[[ Dataset extract open ]]
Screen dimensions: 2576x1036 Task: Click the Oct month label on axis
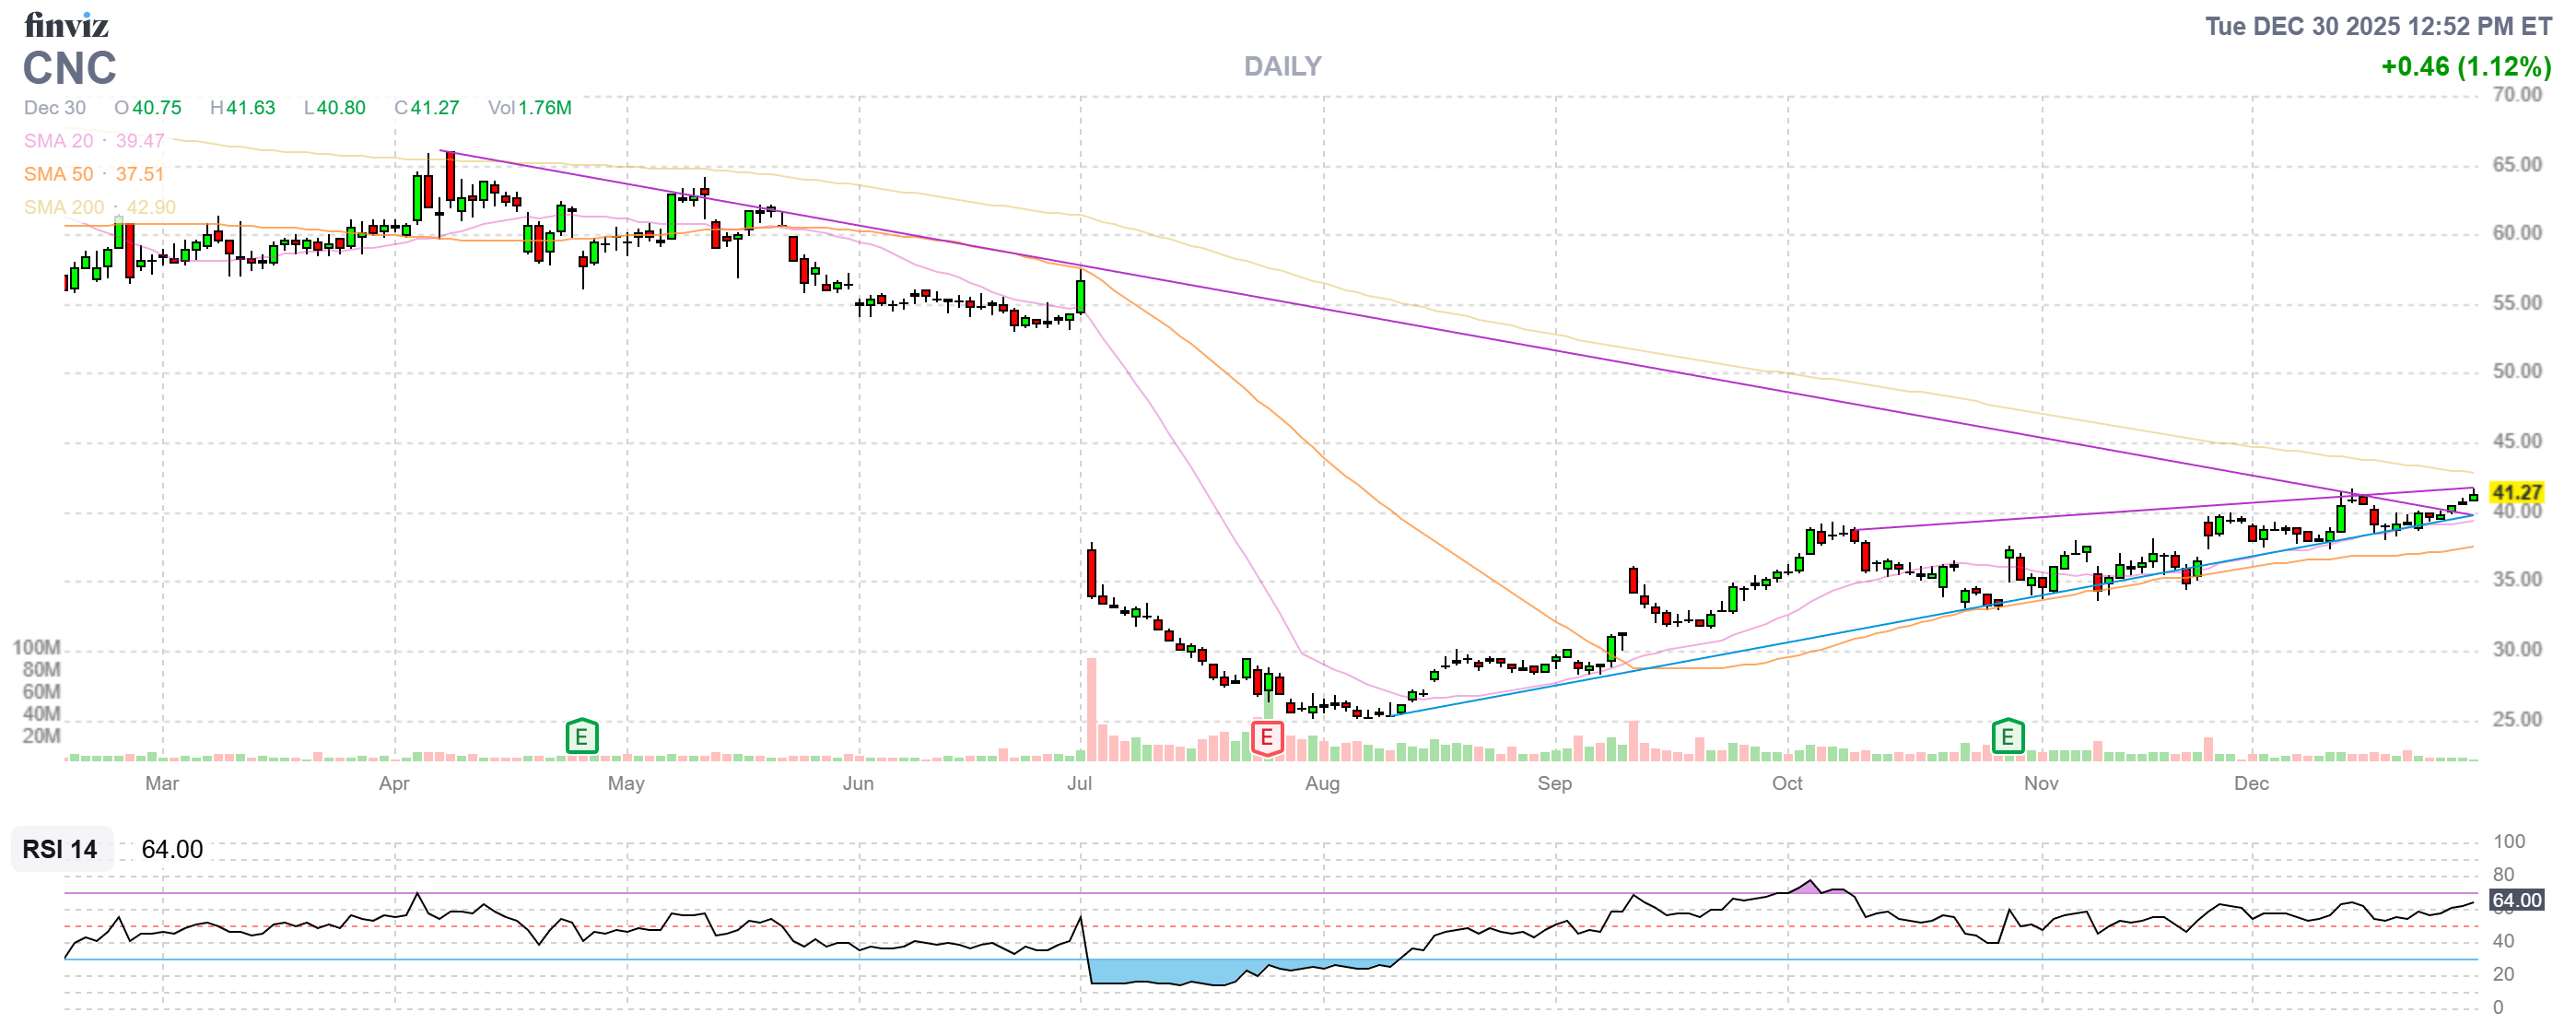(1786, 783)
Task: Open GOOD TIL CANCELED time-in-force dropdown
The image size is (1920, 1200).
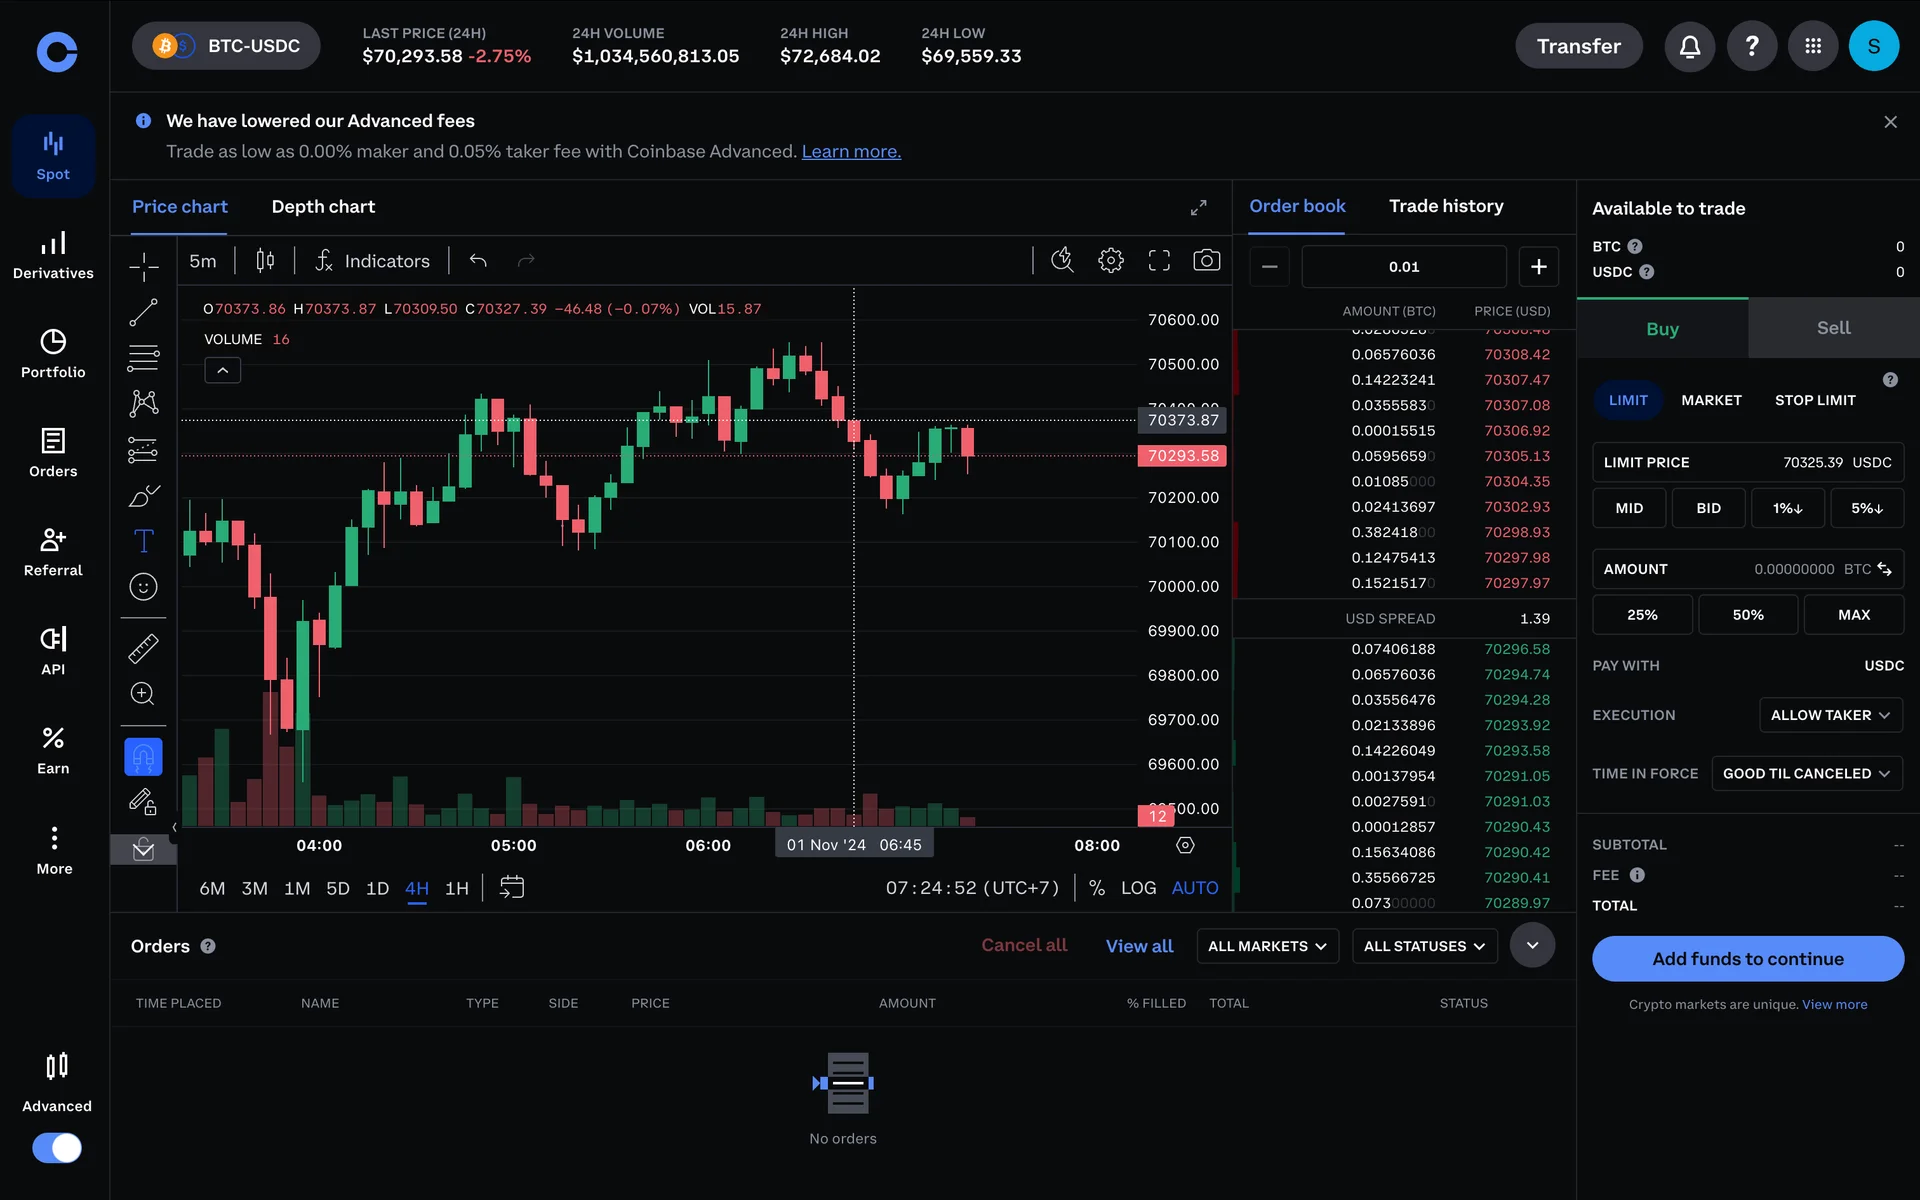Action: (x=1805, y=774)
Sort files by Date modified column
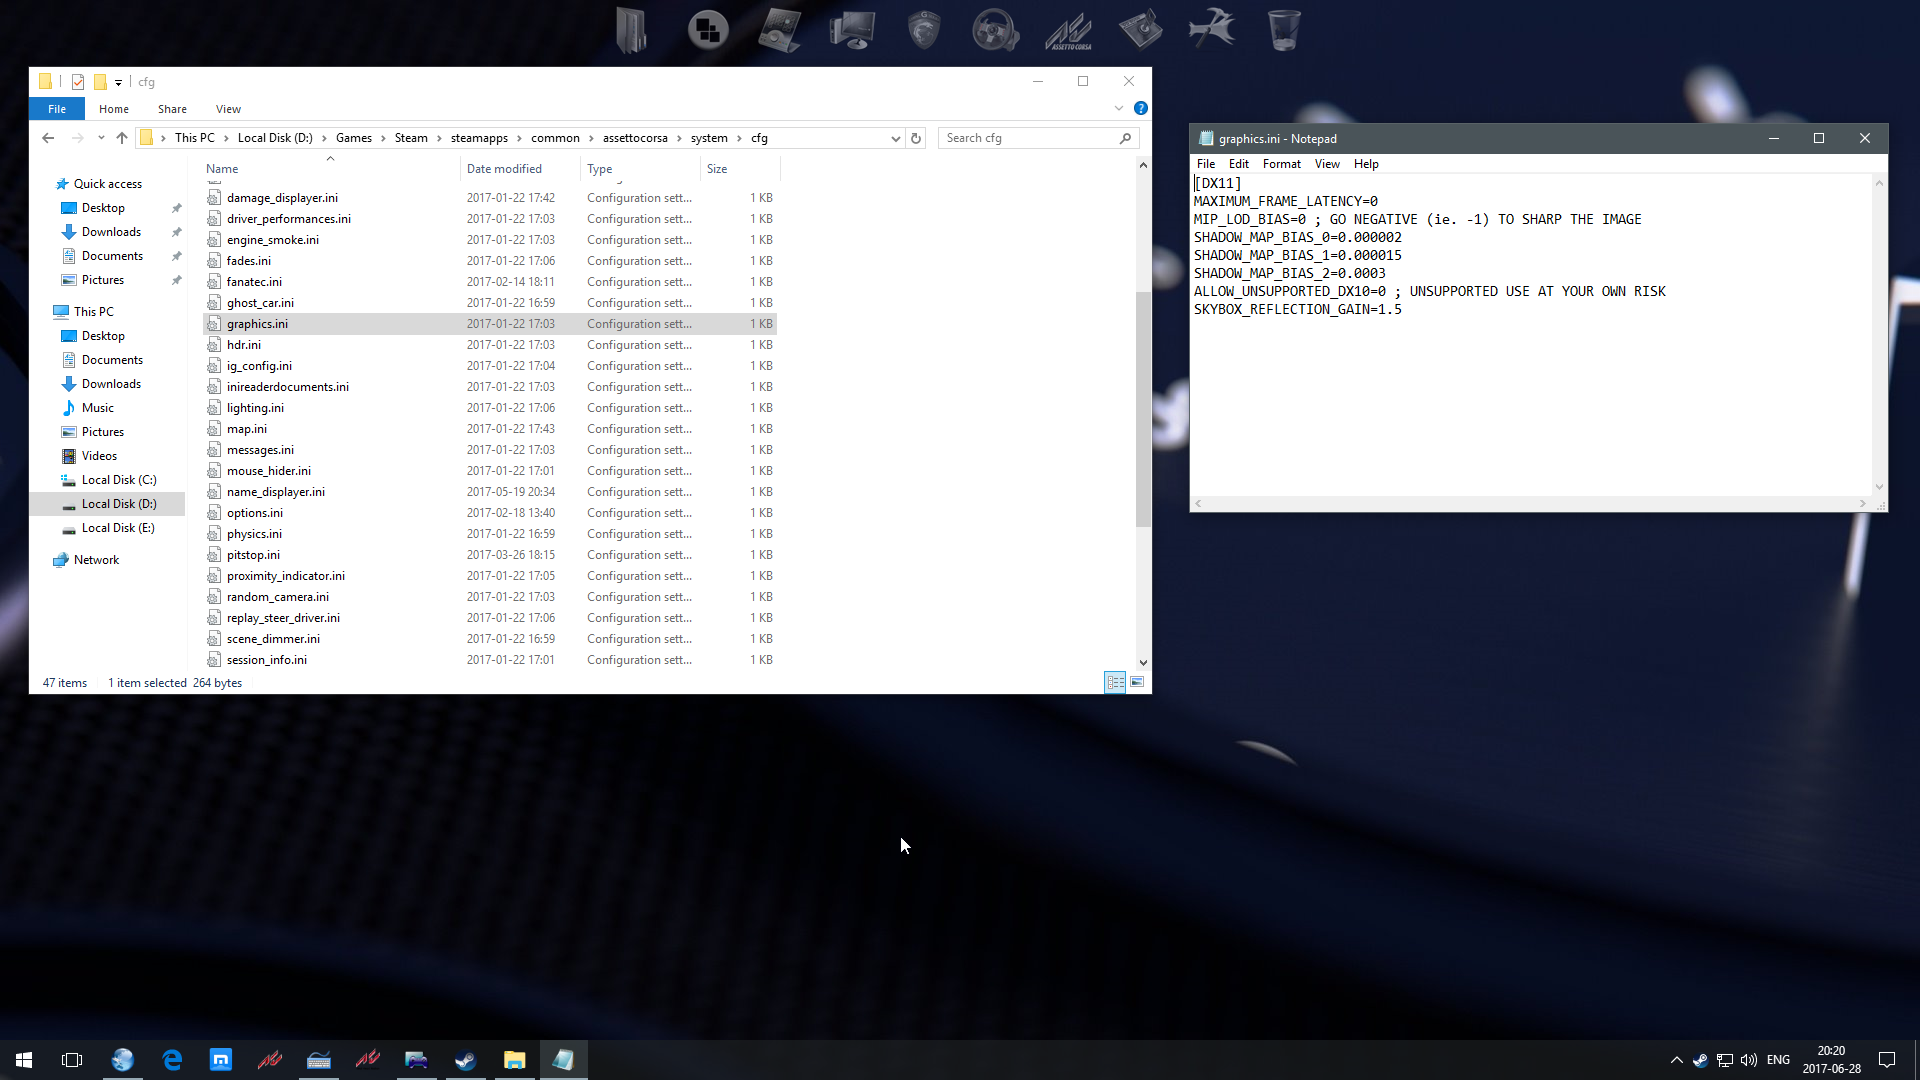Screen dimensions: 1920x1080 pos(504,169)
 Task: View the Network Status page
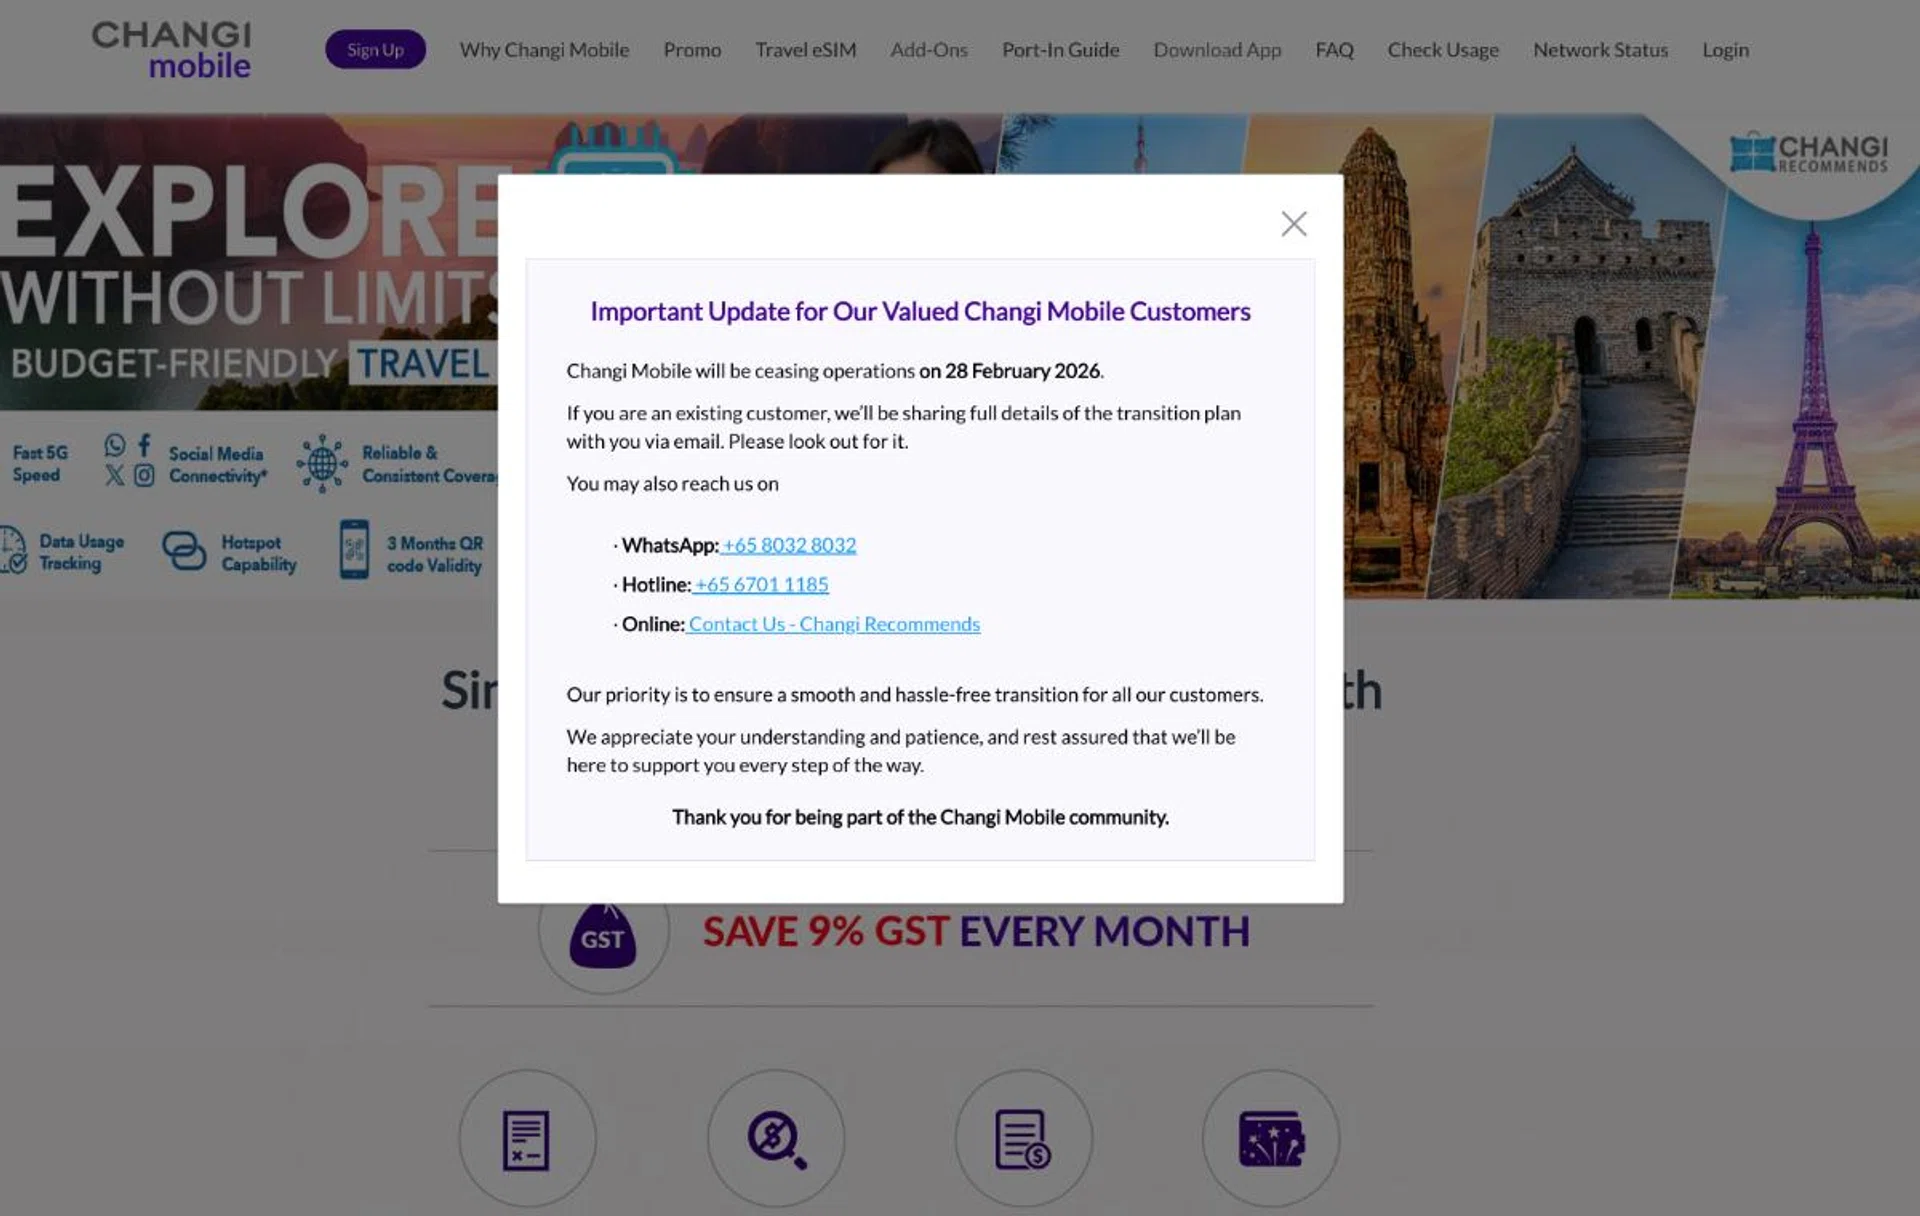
[[ Dataset extract closed ]]
#### [Directions for this task]
Would you output the full listing exactly as it stands, minus the images?

#### [Finished task]
Screen dimensions: 2576x1036 Task: Click the Oct month label on axis
(1786, 783)
Task: Open GOOD TIL CANCELED time-in-force dropdown
The image size is (1920, 1200).
Action: (x=1805, y=774)
Sort files by Date modified column
Screen dimensions: 1920x1080 pos(504,169)
 Task: View the Network Status page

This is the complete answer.